ACTIVITY
No picture belongs in the answer, which must hold exactly the lines from the one with "The image size" through the final line below.

MATERIALS PROVIDED
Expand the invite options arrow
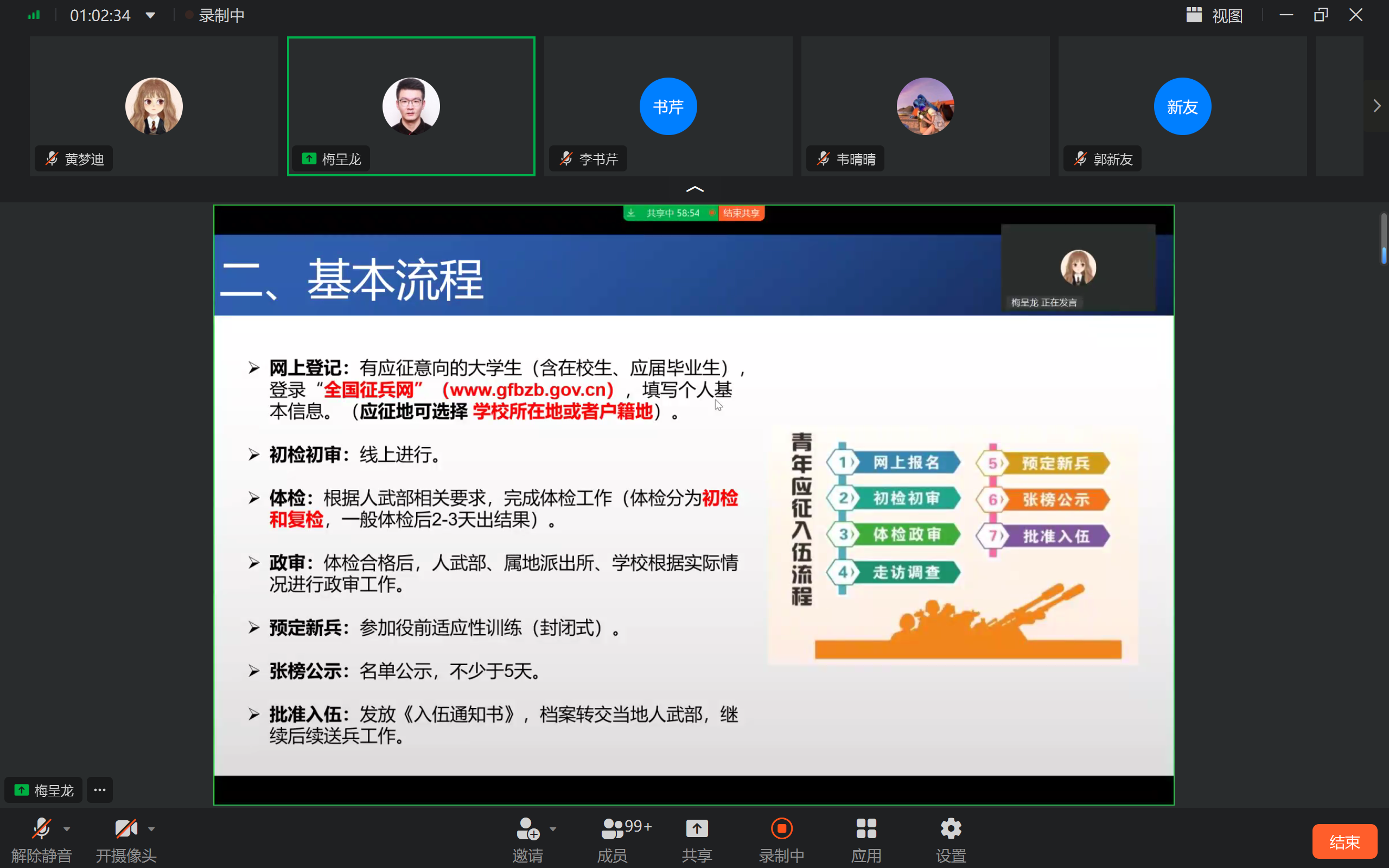 (x=553, y=829)
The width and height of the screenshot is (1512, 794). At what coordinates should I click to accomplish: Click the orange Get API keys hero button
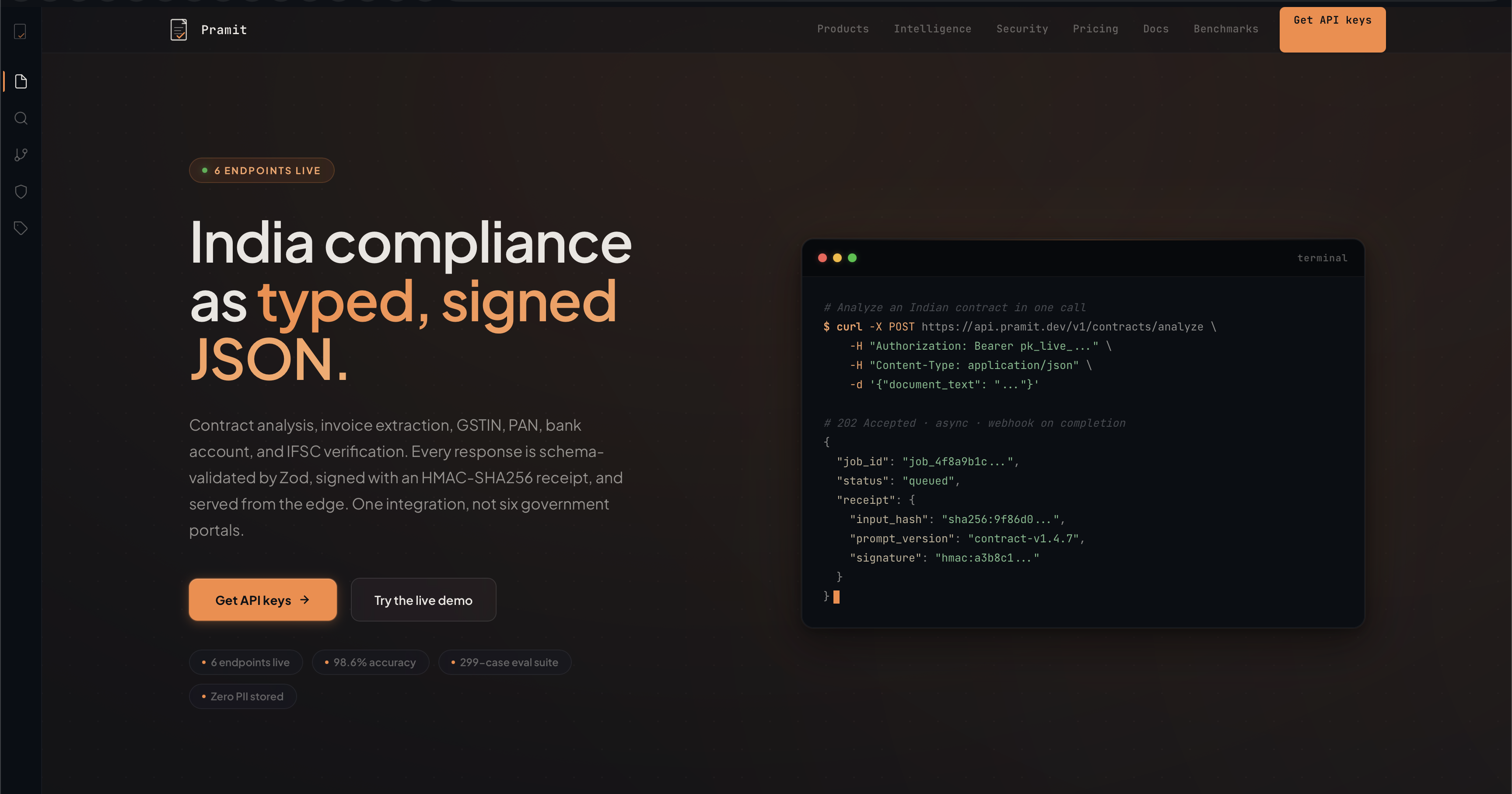coord(262,600)
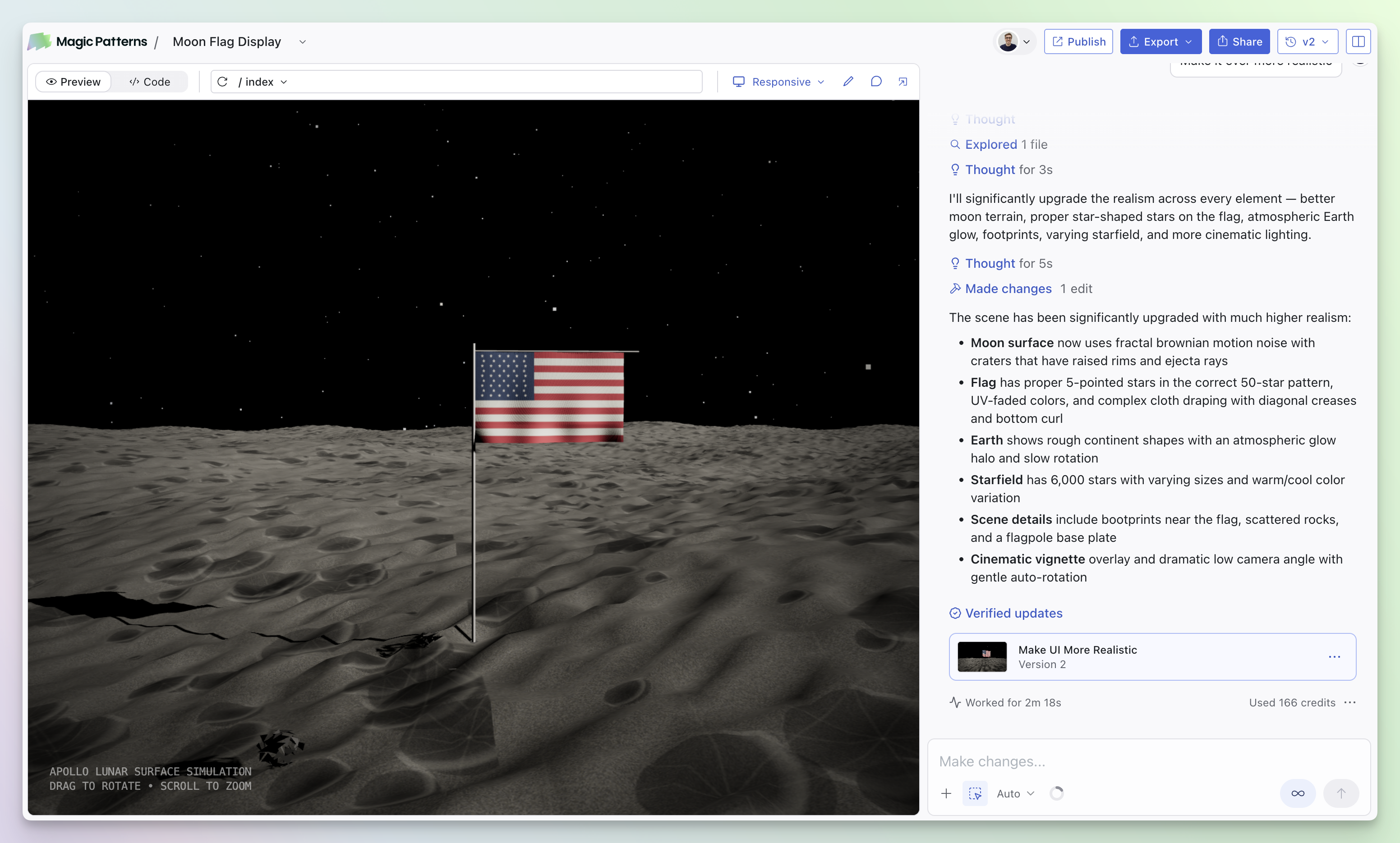Open the Moon Flag Display project menu
1400x843 pixels.
[303, 41]
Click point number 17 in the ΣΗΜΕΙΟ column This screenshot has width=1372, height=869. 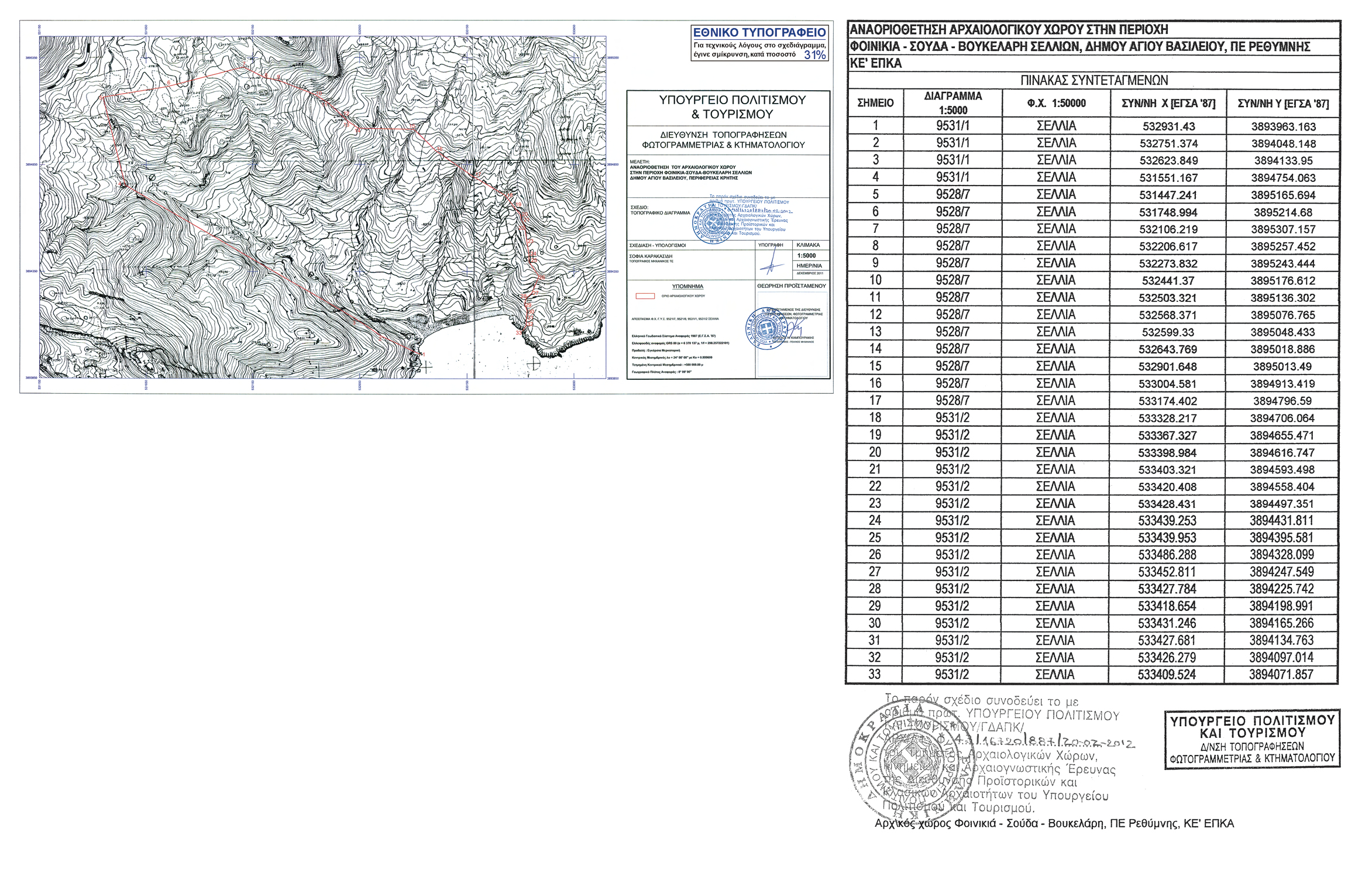pyautogui.click(x=875, y=401)
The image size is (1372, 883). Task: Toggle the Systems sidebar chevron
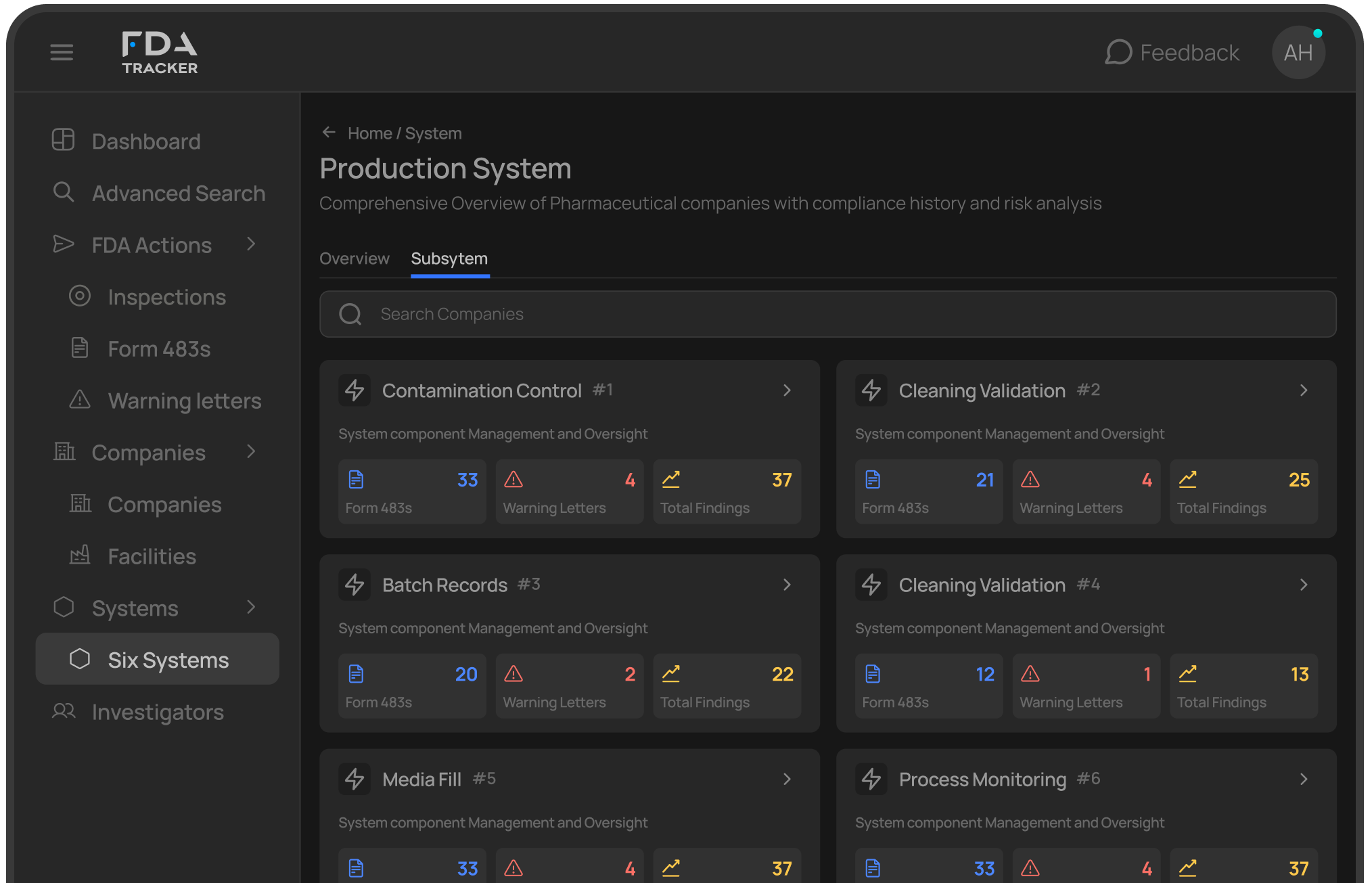coord(251,607)
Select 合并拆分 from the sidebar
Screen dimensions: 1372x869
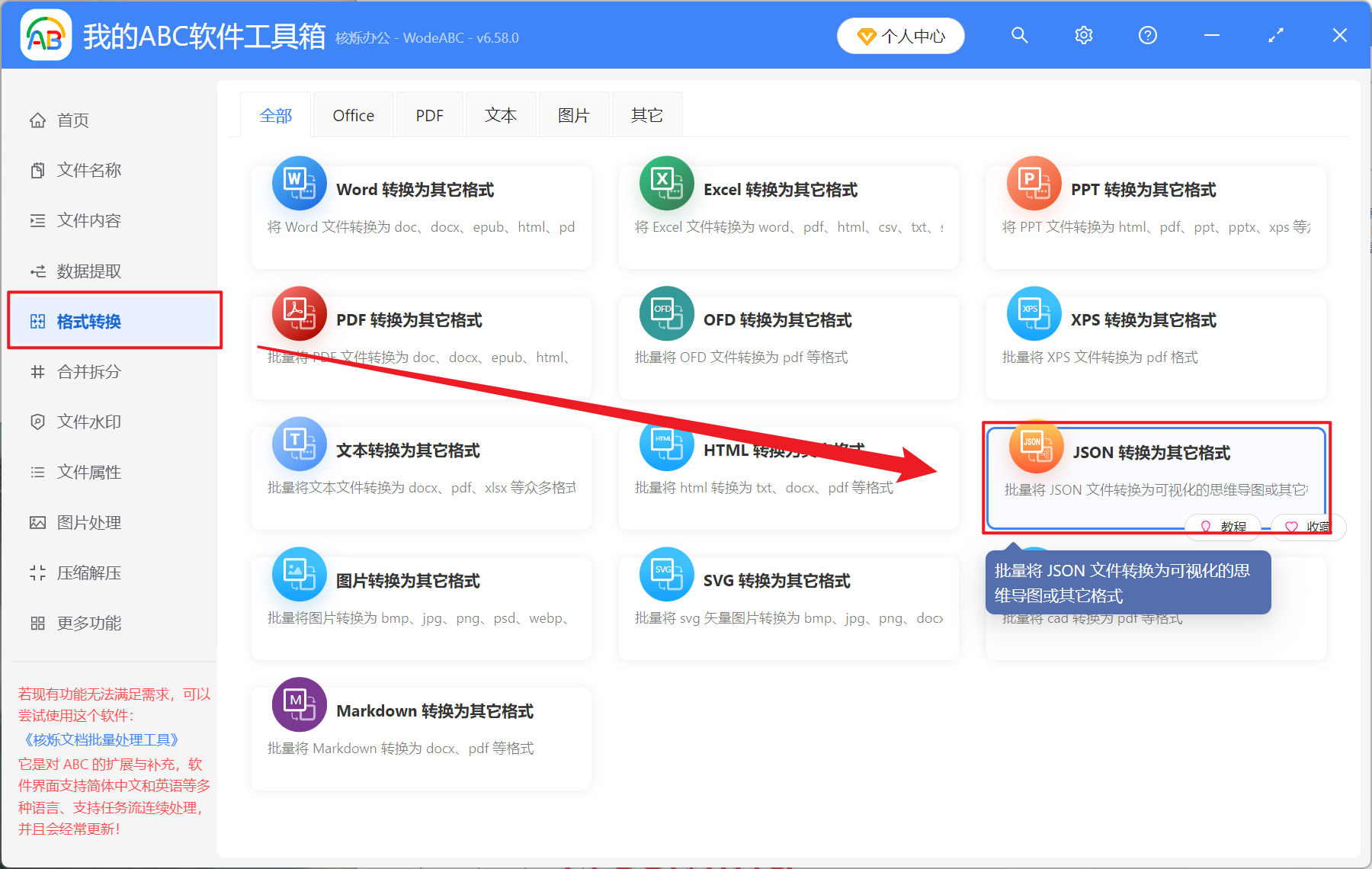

PROBLEM SOLUTION
The image size is (1372, 883). Task: Toggle the Systems sidebar chevron
coord(251,607)
Select 合并拆分 from the sidebar
Screen dimensions: 1372x869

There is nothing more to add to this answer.